Descriptors for Lazy Computation
A non-data descriptor can implement lazy attribute computation that caches itself in the instance dict:
class LazyProperty:
"""Compute a value once, then cache it on the instance."""
def __init__(self, func):
self.func = func
self.__doc__ = func.__doc__
def __set_name__(self, owner, name):
self.attr_name = name
def __get__(self, obj, objtype=None):
if obj is None:
return self
value = self.func(obj)
# Store in instance __dict__ so this descriptor
# is never called again for this instance
setattr(obj, self.attr_name, value)
return value
class DataProcessor:
def __init__(self, raw_data):
self.raw_data = raw_data
@LazyProperty
def parsed(self):
"""Expensive parsing, only done once."""
print("Parsing data...")
return [int(x) for x in self.raw_data.split(",")]
@LazyProperty
def summary(self):
"""Compute summary statistics."""
print("Computing summary...")
data = self.parsed
return {"min": min(data), "max": max(data), "mean": sum(data) / len(data)}
dp = DataProcessor("1,2,3,4,5")
print(dp.parsed) # Prints "Parsing data..." then [1, 2, 3, 4, 5]

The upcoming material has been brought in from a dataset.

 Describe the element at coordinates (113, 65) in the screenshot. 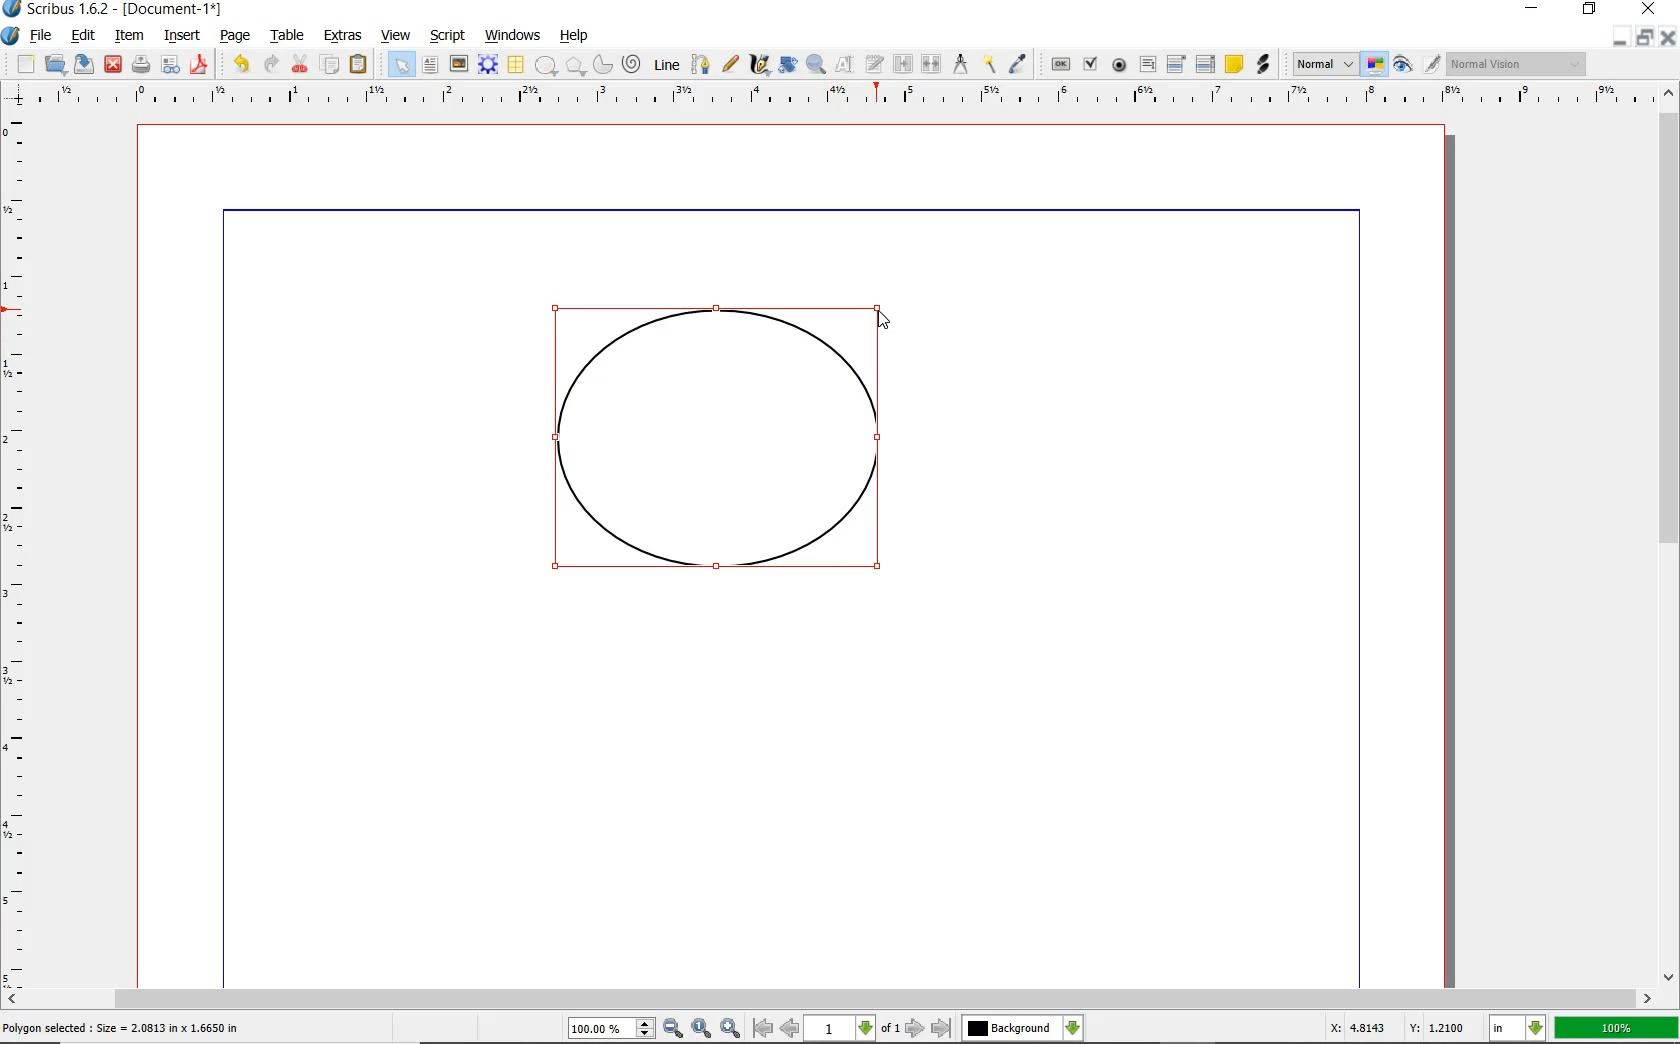

I see `CLOSE` at that location.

print(dp.parsed) # No parsing message -- cached in instance __dict__
This works because LazyProperty is a non-data descriptor (no __set__), so once the value is stored in the instance __dict__, the instance attribute takes priority.
The set_name Hook
This small but important method makes descriptors much more ergonomic:
class TypeChecked:
def __init__(self, expected_type):
self.expected_type = expected_type
def __set_name__(self, owner, name):
self.name = name
self.private = f"_{name}"
def __get__(self, obj, objtype=None):
if obj is None:
return self
return getattr(obj, self.private, None)
def __set__(self, obj, value):
if not isinstance(value, self.expected_type):
raise TypeError(
f"{self.name} must be {self.expected_type.__name__}, "

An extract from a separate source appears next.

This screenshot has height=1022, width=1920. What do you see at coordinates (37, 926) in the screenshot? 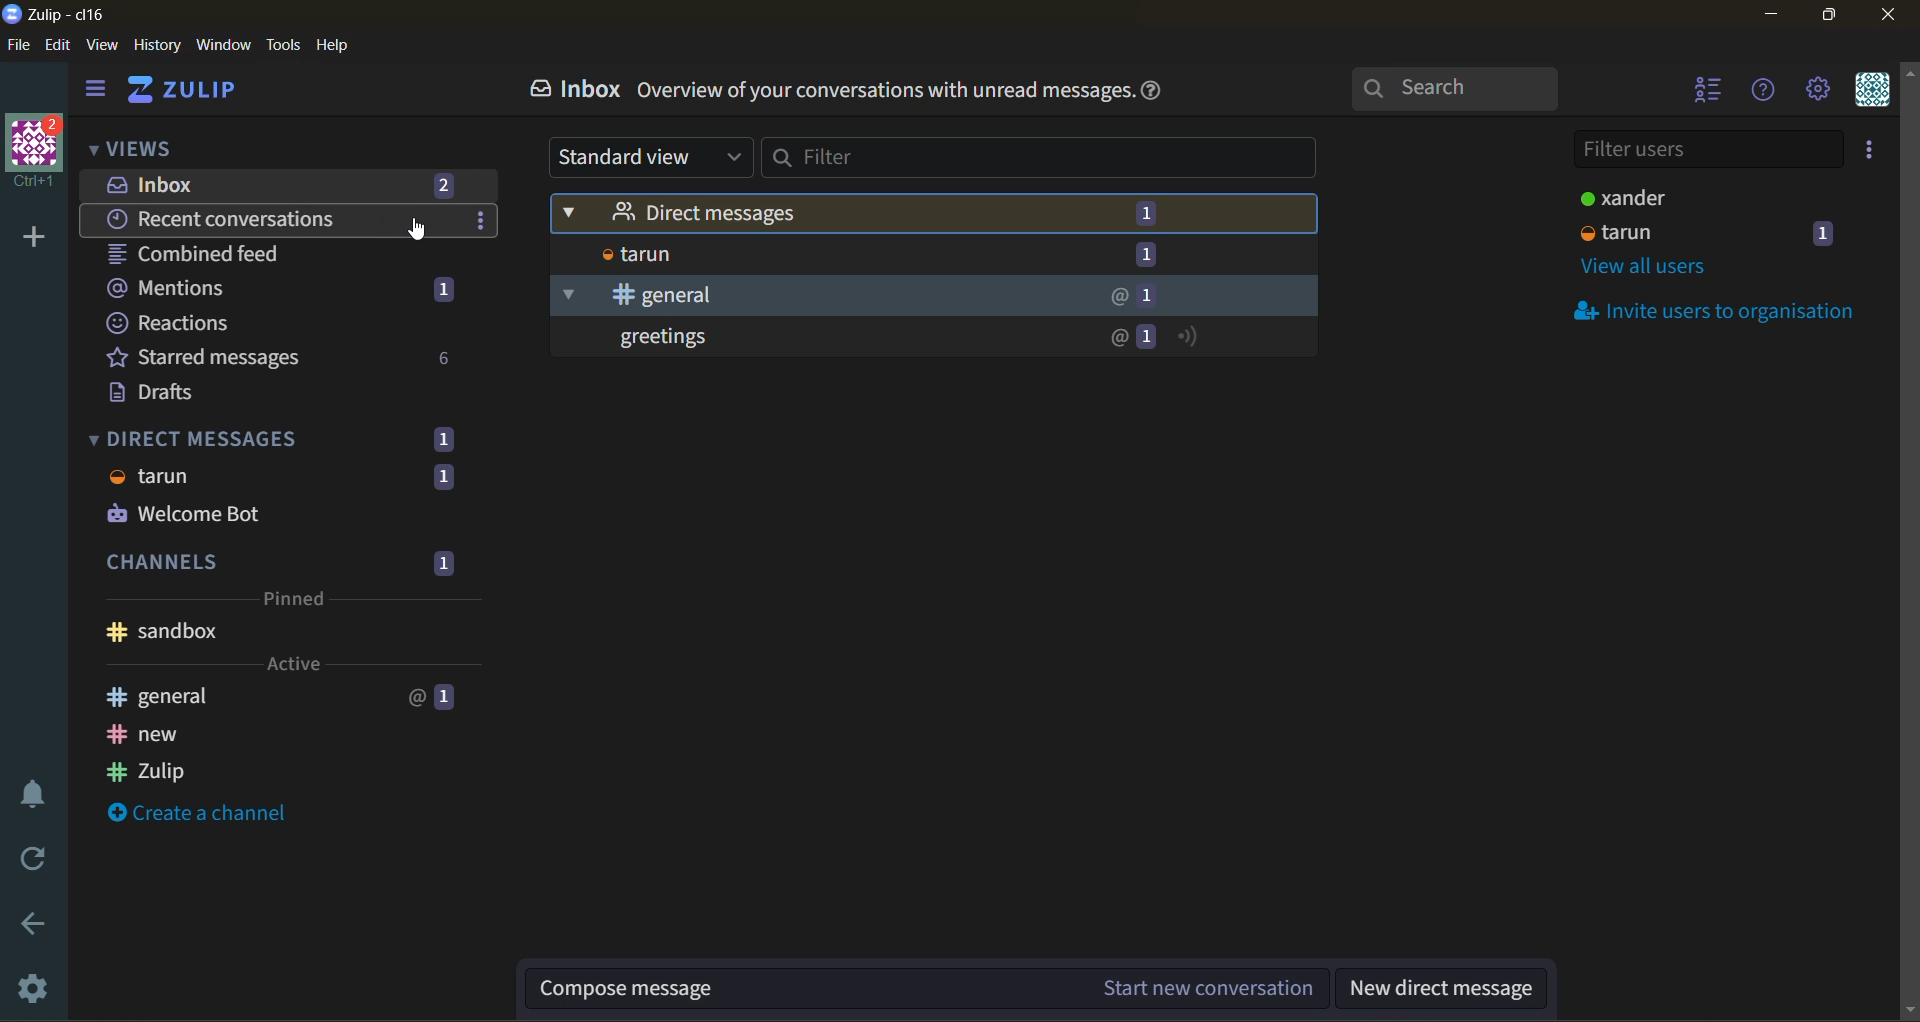
I see `go back` at bounding box center [37, 926].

f"got {type(value).__name__}"
)
setattr(obj, self.private, value)
class Config:
host = TypeChecked(str)
port = TypeChecked(int)
debug = TypeChecked(bool)
def __init__(self, host, port, debug=False):
self.host = host
self.port = port
self.debug = debug
Wrapping Up
Descriptors are the hidden machinery behind many Python features. Properties, methods, class methods, and static methods are all descriptors. By understanding the protocol and the data vs non-data distinction, you can build powerful, reusable attribute management tools that keep your classes clean and your validation logic centralized.